(Excerpted text Opens)

Pay-Per-Mile Concept No Longer Politically Toxic

According to new research, the idea that drivers should have to pay-per-mile is no longer a politically toxic one…

Pay-Per-Mile No Longer ‘Toxic’

The pay-per-mile concept, once reviled by drivers, is no longer as politically toxic as it once was. That’s the verdict of new research conducted by the Social Market Foundation (SMF), which has concluded that motorists have become more open-minded towards the potential policy. Its survey of 3,000 drivers discovered that most of them regarded current road and fuel taxes as so “unfair” that pay-per-mile would largely be welcomed as a better alternative.

Pay-per-mile, also referred to as ‘road-pricing’, is the idea of charging motorists for using particular roads or on the basis of their mileages. Some commentators regard it as necessary, as the Treasury is due to lose out on billions worth of fuel duty revenues; largely due to the rise of electric vehicles. Politicians have typically avoided discussing it since the 90s, when Blair’s Labour government was forced to scrap the idea following a voter backlash. At the time 1.8 million people signed a petition against the plan.

‘A Better, Fairer System’ 

Scott Corfe, Research Director at the SMF, believes the public wants, and is ready for, a ‘fairer’ system. He said, “for too long politicians have thought of reforming motoring taxes as grasping the nettle; fearful that a backlash from drivers will hit them at the polls”. He added, “in reality, the public want to see a better, fairer system of how the UK taxes drivers. Our research shows that road pricing, often perceived as politically poisonous, is seen as a preferential option compared to our existing tax regime”.

Corfe concluded, “Britain needs a system of road taxes fit for the 21st Century; and the age of the electric vehicle. It is vital that ministers recognise how far public opinion has shifted on road pricing over the last two decades. Voters will not punish them for seeking an equitable reform of motor taxation”.

(Excerpted text Closes)

What are all the headings in the road-pricing article above?

(Dataset extract Opens)

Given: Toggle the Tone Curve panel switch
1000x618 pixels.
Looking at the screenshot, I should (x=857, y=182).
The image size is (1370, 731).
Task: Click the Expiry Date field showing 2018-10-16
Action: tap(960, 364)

(Dataset extract Closes)

Response to this task:
Pay-Per-Mile Concept No Longer Politically Toxic
Pay-Per-Mile No Longer ‘Toxic’
‘A Better, Fairer System’